New at Theatre Notes
Hamlet, plus a guest essay on community theatre by Daniel Keene
Hamlet
Hamlet by William Shakespeare. Directed by Oscar Redding, DDT Studio, 515 High Street, Northcote. La Tragedie d'Hamlet, directed by Peter Brook. DVD, Agat Films 2001.
On the face of it, it may seem very unfair to compare these two versions of Hamlet . One is a filmed production by one of the greatest theatre directors of the past century, created in Brook's gorgeous Paris base, the Théâtre des Bouffes du Nord; the other an exemplary example of poor theatre, put on by a young Melbourne director in a shop front in High Street, Northcote.
As it happens, it is not unfair; theatre is a great leveller. Perhaps for similar reasons - a certain straightforwardness in approaching Shakespeare - both are remarkable for their clarity, and they share a great text and remarkable actors. Where Redding's production lacks Brook's exquisite aesthetic polish, it gains in robust irreverence and visceral power. But what strikes me most is how both these productions spin the focus on this most protean of texts, to reveal a Hamlet in whose body itself turns the sword of politics.
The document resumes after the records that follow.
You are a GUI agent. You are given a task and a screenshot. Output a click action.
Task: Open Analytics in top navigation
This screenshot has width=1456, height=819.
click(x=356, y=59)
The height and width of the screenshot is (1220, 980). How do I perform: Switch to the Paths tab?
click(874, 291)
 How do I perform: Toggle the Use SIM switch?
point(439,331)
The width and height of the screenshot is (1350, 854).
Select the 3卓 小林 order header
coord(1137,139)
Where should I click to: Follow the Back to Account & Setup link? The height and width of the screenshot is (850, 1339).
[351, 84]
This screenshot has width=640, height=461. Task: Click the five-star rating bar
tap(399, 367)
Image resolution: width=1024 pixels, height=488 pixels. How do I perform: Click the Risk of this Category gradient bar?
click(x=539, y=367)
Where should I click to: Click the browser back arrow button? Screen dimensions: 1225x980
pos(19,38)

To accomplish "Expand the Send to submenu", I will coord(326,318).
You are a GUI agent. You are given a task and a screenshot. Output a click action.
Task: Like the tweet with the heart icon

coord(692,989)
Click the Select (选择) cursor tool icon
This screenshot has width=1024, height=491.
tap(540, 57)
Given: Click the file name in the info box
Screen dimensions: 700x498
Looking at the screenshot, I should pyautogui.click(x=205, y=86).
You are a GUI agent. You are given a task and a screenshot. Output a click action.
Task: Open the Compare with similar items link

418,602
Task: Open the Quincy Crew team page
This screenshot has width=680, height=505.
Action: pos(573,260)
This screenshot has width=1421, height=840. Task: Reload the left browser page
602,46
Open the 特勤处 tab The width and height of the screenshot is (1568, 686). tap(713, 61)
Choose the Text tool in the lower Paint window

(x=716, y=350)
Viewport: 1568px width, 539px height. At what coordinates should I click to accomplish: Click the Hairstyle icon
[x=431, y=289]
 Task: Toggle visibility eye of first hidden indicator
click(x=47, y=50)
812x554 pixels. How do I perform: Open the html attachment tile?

The great Shakespearean critic Jan Kott says of Hamlet that it is a play that absorbs its times. So there are, among many others, the Romantic Hamlet of the 19th century, wanly melancholic; the mid-Century Hamlet, which Kott particularly documented, in which interpretation leans on the pitiless wheel of power; and now this 21st century Hamlet, at once sensuous and full of loathing, raging against the mortal trappings of his flesh.
Read more at http://theatrenotes.blogspot.com/
Small Companies and Community Theatre
"But of course money isn't everything; great theatre can be made with very little, as it is in Australia, over and over again. It's simply a pity that it can't be made a little easier . . . but for that to happen, youd have to have a government that actually cared about culture and not the gang of moral and cultural bankrupts that are in power at the moment, who seem determined to silence creative voices and reduce us all to frightened, well behaved children. You'd also have to have an audience that felt empowered, that felt the theatre was something important, and that it belonged to them and meant something to them."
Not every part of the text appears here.